Hiding behind laughs

How women got into comedy

Great tomes have been written on the psychology of comedians. Just what is it that first drives someone into a business that needs the laughter of strangers?

Well, the most common answer seems to be because they developed humour as a defence mechanism, at least according to most of the female comics interviewed by Dawn French for a new TV series. The age-old explanation that comedy comes from avoiding the schoolyard bullies still seems to hold true today.

The late Linda Smith, for example, says: ‘I was considered to be funny at school, which turned out to be a very handy thing from a bullying point of view. Because it made you something of a non-combatant – they didn’t bother with you too much. Someone would always say, “Don’t bother with her, silly as arseholes.”’

Spaced Jessica Stephenson, who describes herself as ‘slightly introverted and a bit depressed’ as a child, agrees. ‘I always played the mad card, “Don’t bother about me, I’m slightly crazy” – that sort of thing,’ she says.

And Sheila Hancock adds: ‘Girls a very vicious, aren’t they? I mean, that awful gang thing that goes “You’re not my friend any more”. I was always the one they were saying that to. But I could usually get the friend back if I could be funny, if I could make them laugh, so it became a technique.’

The women’s comments come in a new BBC One series, Dawn French’s Girls Who Do Comedy, in which Frencg talks to an impressive array of female comic, from Whoopi Goldberg to Joan Rivers and Jo Brand to Victoria Wood.

French herself agrees that comedy was a good device to help fit in with others at school, for girls who weren’t instinctively ‘cool’.

‘I definitely made a gang of people around me who I knew would enjoy me taking the piss out of people for their benefit,’ she said. ‘I was aware that if I didn’t keep that up, they wouldn’t remain my friends. That’s a bit weird. I kinds of bought them, not with sweets, but with jokes.

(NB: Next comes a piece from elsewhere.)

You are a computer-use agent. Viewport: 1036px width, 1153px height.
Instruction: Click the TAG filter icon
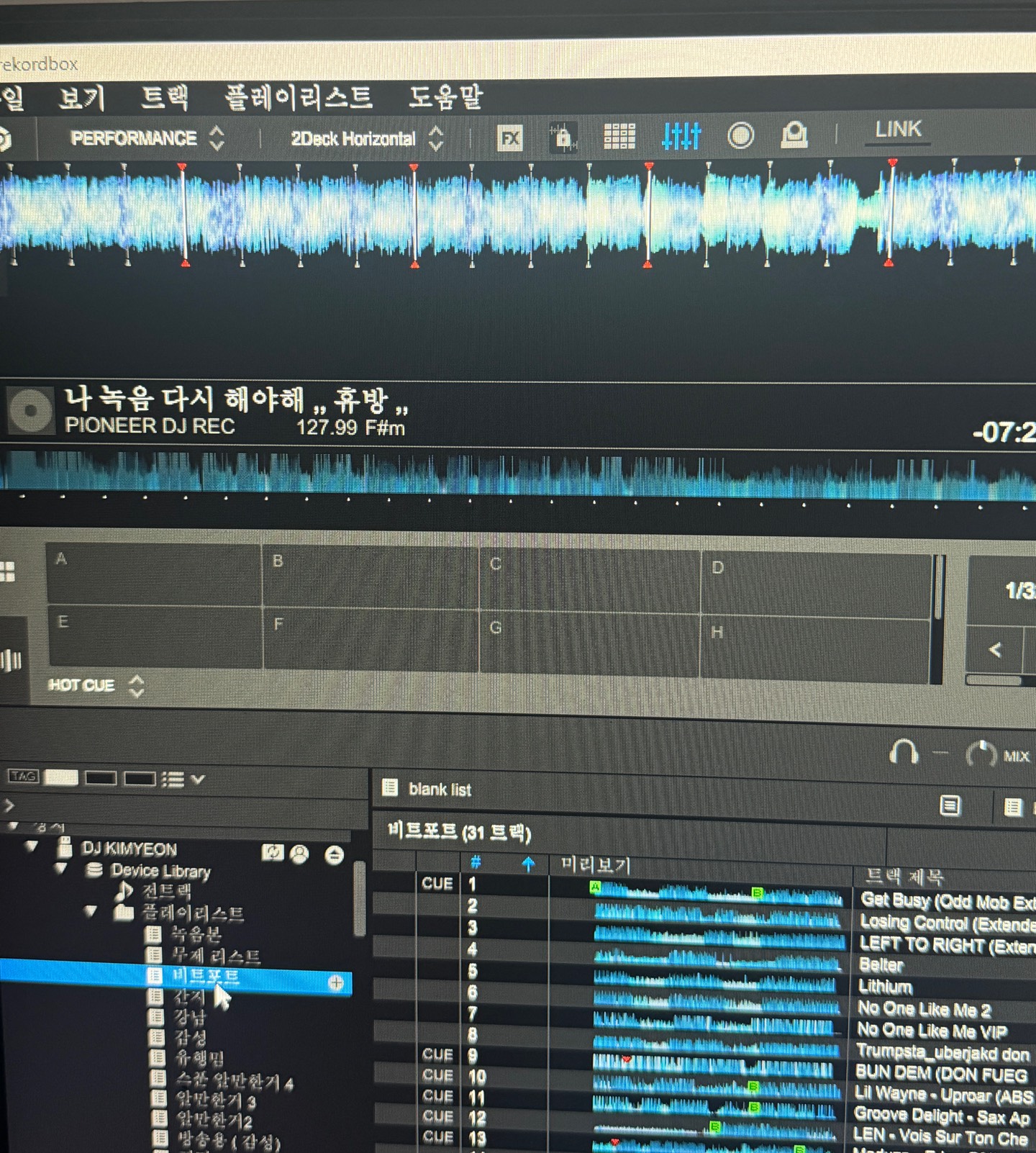23,776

Julie Walters agrees: ‘I felt that the way to get love and affection and approval and to be someone was to make them laugh, so laughter was a great tool and a great protector.’

But being the class clown did have its downside for some young comedians, as Kathy Burke recalls: ‘I would run around and fall over and do anything to get a laugh so I wouldn’t get poked or hit. Because if you’re the clown in a gang, if the gang get bored of picking on people outside the gang, you’re the one who gets picked on, so I had to put up with a little bit of that.’

Catherine Tate was another who found that being funny would gain her acceptance: ‘I was very shy as a child. I wasn’t particularly outgoing or confident until I learned I could make people laugh.

‘I didn’t want anyone to label me anything other than the funny one, because if they already say “she’s the funny one”, they haven’t then got to say, “she’s the ginger one” or “she’s the speccy one”…

‘I wanted “funny” to define who I was. I suppose it was a survival instinct, it’s one I think I still use today. If people think I’m funny, they’re not going to look or delve any further. It was controlling, basically, I learned to make people laugh to control how they could react to me.’

Dawn French’s Girls Who Do Comedy, a three-part series, starts on BBC One at 10.15pm on Sunday August 13.